Check each line of the records below for the string "agent", then state how many lines contain it, with no other output.

DATA EXTRACTS below:

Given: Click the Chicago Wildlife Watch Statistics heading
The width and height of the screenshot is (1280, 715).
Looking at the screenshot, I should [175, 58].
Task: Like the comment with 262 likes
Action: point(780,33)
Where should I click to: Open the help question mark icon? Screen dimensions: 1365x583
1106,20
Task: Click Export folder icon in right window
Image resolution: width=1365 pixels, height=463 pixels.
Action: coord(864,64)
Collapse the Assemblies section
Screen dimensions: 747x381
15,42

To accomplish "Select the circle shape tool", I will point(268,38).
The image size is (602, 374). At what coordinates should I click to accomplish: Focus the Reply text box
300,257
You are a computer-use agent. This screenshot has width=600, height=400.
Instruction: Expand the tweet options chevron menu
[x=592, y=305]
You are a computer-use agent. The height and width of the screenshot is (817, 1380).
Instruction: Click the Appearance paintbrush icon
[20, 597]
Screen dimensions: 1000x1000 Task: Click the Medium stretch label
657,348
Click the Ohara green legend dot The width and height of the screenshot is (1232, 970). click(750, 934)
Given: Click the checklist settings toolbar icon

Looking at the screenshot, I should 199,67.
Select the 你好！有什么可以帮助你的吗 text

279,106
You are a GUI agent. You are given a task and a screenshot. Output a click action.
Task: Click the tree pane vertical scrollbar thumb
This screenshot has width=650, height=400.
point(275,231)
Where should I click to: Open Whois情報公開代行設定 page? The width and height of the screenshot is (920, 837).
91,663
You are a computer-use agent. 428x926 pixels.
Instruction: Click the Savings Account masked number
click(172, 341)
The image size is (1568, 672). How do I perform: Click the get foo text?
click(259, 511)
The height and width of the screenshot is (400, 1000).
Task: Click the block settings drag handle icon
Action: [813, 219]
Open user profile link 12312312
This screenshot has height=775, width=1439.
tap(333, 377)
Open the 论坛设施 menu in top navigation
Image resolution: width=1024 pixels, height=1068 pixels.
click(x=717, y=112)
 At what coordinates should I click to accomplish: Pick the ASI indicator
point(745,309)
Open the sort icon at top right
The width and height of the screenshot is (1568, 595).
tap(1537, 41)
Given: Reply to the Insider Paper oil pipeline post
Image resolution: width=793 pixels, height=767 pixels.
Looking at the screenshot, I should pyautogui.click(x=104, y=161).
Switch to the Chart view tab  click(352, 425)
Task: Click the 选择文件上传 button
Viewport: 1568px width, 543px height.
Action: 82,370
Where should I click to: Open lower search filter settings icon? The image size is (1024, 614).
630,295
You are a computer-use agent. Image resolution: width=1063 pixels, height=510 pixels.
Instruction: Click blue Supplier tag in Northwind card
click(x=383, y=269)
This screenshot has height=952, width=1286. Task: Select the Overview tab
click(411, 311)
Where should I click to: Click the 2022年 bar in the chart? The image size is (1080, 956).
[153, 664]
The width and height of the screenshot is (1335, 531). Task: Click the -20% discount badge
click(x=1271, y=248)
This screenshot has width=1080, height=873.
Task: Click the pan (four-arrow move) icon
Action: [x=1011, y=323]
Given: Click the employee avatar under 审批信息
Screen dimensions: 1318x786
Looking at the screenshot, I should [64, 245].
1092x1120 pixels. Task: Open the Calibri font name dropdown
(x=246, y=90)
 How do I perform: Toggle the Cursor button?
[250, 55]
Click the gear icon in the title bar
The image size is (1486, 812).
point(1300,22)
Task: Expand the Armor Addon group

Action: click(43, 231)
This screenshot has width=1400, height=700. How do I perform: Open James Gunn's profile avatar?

End of DATA EXTRACTS.

◆ ANSWER FOR THE TASK
5